Naranjo Stela 30

Last Modified: 11 Sep 2023

Black and white photo of a Maya stone stela face lying on the ground, it depicts a man in elaborate regalia, but the stela has clearly been broken into several large and irregularly shaped pieces.

Stolen Maya sculpture seized by US Authorities when a crate carrying it broke open in the port of Houston

Naranjo is a Maya site located near Guatemala’s border with Belize. It is 18 km north of the town of Melchor de Mencos via a logging road built in the 1950s (Peabody Museum n.d.). Naranjo was discovered in 1905 by Teobert Maler, who recorded 32 stela at the site, including Naranjo Stela 30 (Maler 1908). The front of the stela depicts a standing male figure holding a staff with inscriptions around him. The back of the stela displays a lengthy inscription. The stela was the “second from the right-hand (southern) end in the front row of four stelae on the terrace at the foot of Structure C-9 ( Peabody Museum, n.d.) The stela is 2.33 meters tall (Peabody Museum, n.d.)

The man depicted on Naranjo Stela 30 is K’ak Tiliw Chan Chaak who ruled Naranjo from 31 May 693 until around 728, the year he died. K’ak Tiliw Chan Chaak has been the subject of much research and speculation about Maya politics and rulership.

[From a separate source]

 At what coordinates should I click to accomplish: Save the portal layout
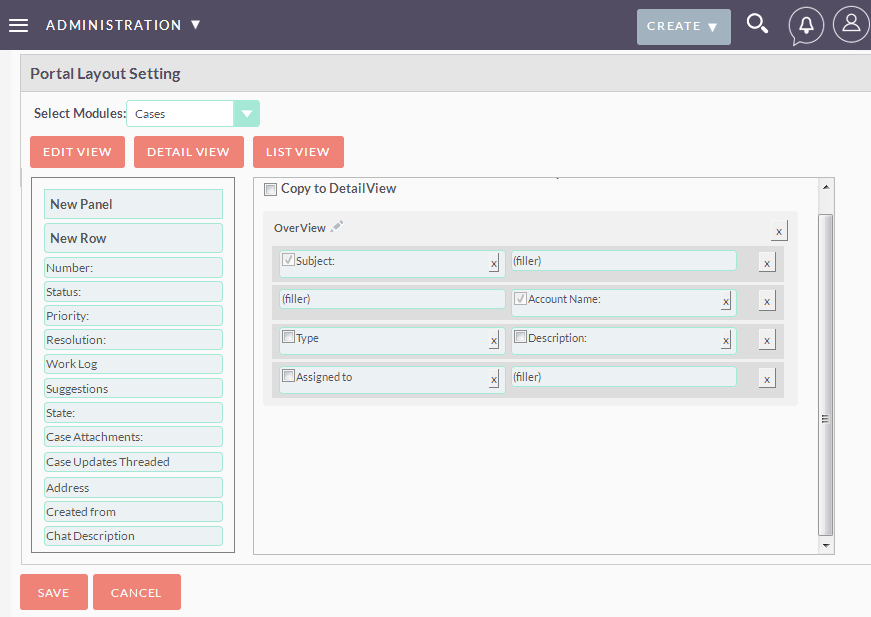click(54, 592)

He is the son of “Lady Six Sky” (the pronunciation of her real name is as yet unclear), an elite woman from the site of Dos Pilas, who served as regent of Naranjo during K’ak Tiliw Chan Chaak’s childhood. After K’ak Tiliw Chan Chaak ascended to rulership, Lady Six Sky curiously continued to erect stela that indicated that she was the ruler of Naranjo. She also outlived her son. K’ak Tiliw Chan Chaak’s father was not the ruler of the site and appears to have been relatively insignificant: power was held by mother and son. 

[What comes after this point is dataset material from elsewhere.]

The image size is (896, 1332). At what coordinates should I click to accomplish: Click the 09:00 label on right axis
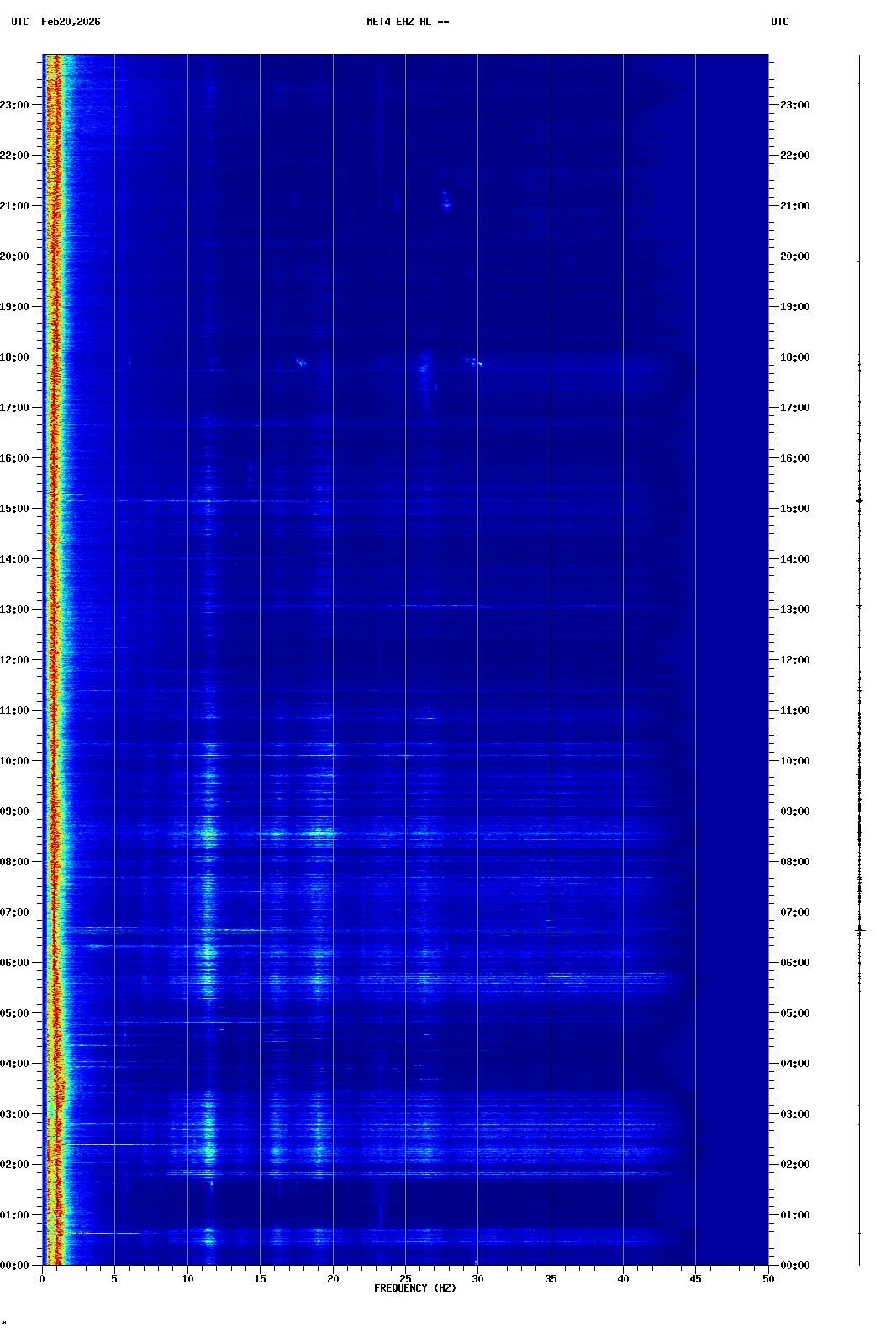(x=794, y=811)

“Serious plunder” is thought to have begun at Naranjo in 1964 resulting in considerable loss and damage to the site’s monuments, and various looting groups using different techniques raided the site in subsequent years (Peabody Museum n.d.). The exact date of the looting of Naranjo Stela 30 is unknown, but Ian Graham believed it took place around 1966 (Peabody Museum, n.d.). The stela was broken into smaller pieces for transport. Specifically, the front of the stela was “crisscrossed” with careful breaks which allowed for retention of details of the sculpture. The back, being less marketable, was smashed and “lies in a thousand chips at the site” (Peabody Museum, n.d.)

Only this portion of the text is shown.